PJSC Raspadskaya's board decided not to recommend any dividends for 2018 despite the coal miner recording a 40% year-over-year climb in net profit for the year.
The Evraz PLC subsidiary highlighted the need to conserve financial reserves in the face of coal price volatility as it reported a US$448 million net profit, largely driven by high prices and strong production results.
While the board decided against paying a dividend for 2018, it said it would return a minimum of US$50 million for 2019 if the net debt-to-EBITDA ratio does not exceed 2x. The dividends would be paid in two tranches of at least US$25 million each based on first-half and full-year results, the company said March 22.
Raspadskaya was firmly in the black by year-end with US$67 million in cash and equivalents and no debt. It reported debt of US$38 million at the end of 2017.

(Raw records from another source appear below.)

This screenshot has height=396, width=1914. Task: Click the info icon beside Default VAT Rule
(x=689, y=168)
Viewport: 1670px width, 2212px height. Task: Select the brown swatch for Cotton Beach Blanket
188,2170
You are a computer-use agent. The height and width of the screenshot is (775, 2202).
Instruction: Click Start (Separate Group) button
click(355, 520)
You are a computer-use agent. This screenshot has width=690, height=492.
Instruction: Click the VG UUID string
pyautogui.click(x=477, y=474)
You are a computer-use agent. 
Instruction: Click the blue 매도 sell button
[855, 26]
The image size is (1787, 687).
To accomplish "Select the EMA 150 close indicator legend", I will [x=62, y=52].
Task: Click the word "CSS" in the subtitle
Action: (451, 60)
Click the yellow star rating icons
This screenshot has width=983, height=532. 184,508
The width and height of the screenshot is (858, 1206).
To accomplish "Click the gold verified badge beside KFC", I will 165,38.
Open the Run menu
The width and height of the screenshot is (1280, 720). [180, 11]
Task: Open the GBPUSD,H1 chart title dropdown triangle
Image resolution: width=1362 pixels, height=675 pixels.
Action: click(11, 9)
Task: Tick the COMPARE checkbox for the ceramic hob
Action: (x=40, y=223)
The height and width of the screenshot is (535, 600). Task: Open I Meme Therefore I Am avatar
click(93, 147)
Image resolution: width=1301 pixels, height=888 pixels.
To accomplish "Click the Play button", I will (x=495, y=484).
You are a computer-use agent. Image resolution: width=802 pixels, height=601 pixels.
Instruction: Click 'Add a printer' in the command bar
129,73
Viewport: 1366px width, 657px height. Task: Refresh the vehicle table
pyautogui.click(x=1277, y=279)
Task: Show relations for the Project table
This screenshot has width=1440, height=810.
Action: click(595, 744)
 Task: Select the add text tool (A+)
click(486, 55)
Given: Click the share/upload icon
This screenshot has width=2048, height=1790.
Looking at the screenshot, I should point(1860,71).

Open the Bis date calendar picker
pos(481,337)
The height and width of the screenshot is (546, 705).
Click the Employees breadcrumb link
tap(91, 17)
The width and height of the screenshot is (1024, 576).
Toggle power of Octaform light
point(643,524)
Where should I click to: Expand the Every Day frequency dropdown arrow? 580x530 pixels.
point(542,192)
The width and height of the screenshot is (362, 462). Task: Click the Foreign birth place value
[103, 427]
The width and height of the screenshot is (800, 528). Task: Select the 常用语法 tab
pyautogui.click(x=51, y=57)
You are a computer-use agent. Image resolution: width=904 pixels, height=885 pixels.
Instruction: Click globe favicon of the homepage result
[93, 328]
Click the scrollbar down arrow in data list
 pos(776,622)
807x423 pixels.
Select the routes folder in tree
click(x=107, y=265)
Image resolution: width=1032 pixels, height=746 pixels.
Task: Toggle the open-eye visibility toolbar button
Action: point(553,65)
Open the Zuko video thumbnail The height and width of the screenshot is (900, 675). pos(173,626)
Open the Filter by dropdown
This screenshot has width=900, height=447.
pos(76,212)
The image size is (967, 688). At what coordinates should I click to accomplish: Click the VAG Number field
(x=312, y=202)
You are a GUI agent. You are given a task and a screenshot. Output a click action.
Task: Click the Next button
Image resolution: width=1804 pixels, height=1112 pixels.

For 2018, the miner's revenue grew 25% year over year to US$1.09 billion as output and prices rose, though the cash cost of concentrate crept up 19% to US$38 per tonne, partially offset by Russian ruble depreciation.
EBITDA came in 29% higher than 2017 at US$589 million, mainly due to revenue growth. The EBITDA margin gained 1.9 percentage points over the period to reach 54.3%.
Capital expenditures amounted to US$53 million, down from US$61 million in 2017.
Commenting on the results, General Director Sergey Stepanov reflected on a "challenging" start to 2019, which saw seven people killed in an accident at Razrez Raspadsky in February, but he noted that there were no deaths in 2018.
Raspadskaya shares were down 3.70% at 134.92 rubles by late afternoon in Moscow.
As of March 21, US$1 was equivalent to 63.88 Russian rubles.